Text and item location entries
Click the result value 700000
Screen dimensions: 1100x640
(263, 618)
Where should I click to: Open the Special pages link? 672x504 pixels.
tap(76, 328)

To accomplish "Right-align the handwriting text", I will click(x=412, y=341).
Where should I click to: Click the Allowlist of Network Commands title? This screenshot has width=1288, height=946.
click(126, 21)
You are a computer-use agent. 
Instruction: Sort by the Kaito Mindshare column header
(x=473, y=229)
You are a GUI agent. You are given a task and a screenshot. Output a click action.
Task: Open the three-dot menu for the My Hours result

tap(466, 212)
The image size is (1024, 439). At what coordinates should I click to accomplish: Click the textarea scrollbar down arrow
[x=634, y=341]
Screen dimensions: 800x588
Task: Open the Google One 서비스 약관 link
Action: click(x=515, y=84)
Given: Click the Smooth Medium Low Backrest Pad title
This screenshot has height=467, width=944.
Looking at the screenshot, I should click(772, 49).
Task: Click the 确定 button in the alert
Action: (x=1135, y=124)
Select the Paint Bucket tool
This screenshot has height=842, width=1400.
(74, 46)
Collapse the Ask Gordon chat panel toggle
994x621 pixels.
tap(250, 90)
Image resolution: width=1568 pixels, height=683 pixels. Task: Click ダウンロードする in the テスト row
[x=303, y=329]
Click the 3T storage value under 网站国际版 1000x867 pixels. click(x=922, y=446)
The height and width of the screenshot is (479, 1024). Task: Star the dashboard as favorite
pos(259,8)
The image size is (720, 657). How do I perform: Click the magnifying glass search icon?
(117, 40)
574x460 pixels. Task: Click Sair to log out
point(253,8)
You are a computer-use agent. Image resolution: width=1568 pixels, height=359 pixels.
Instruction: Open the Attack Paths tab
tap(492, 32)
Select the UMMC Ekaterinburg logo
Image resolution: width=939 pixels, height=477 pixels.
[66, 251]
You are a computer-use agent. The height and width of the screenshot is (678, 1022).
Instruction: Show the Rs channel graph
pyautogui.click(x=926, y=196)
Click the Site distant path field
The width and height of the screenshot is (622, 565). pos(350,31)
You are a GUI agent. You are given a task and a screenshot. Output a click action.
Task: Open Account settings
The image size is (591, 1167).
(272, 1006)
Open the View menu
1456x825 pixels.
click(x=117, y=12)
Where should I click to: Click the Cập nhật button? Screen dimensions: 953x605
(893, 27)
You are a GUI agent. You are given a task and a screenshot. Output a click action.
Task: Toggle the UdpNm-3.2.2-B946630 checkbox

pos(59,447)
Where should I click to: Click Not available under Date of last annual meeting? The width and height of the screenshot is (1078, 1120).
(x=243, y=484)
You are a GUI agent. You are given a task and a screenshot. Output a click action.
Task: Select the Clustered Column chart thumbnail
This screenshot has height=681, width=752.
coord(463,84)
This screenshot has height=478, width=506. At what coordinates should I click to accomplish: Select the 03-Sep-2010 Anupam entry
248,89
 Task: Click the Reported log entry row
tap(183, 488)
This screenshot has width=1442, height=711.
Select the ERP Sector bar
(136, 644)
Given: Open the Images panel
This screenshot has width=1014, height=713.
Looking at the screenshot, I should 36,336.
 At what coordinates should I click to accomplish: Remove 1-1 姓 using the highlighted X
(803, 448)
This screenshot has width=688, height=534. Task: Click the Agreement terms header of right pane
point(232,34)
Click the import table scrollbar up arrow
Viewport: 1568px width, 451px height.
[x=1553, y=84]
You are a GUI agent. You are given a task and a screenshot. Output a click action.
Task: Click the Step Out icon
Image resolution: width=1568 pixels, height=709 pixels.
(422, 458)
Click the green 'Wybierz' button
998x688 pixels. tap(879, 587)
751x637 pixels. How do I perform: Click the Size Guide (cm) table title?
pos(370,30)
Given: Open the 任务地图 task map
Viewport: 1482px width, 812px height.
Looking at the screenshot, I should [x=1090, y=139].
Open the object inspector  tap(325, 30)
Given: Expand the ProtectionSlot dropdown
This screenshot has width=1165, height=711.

[EXERCISE GOAL] Scale everything from the start of the entries down through the line containing "tap(466, 212)", and reproduce the requests unchanged. Multiply every coordinate in the answers by 0.9, rounding to whole numbers with halves rounded up.

[PROBLEM SOLUTION]
Click the result value 700000
Screen dimensions: 1100x640
(237, 556)
Where should I click to: Open the Special pages link? 672x504 pixels.
tap(68, 295)

To accomplish "Right-align the handwriting text", I will click(x=371, y=307).
Where should I click to: Click the Allowlist of Network Commands title? This screenshot has width=1288, height=946.
click(113, 19)
You are a computer-use agent. 
Instruction: Sort by the Kaito Mindshare column header
(x=426, y=206)
You are a GUI agent. You are given a task and a screenshot. Output a click action.
Task: Open the three-dot menu for the My Hours result

tap(419, 191)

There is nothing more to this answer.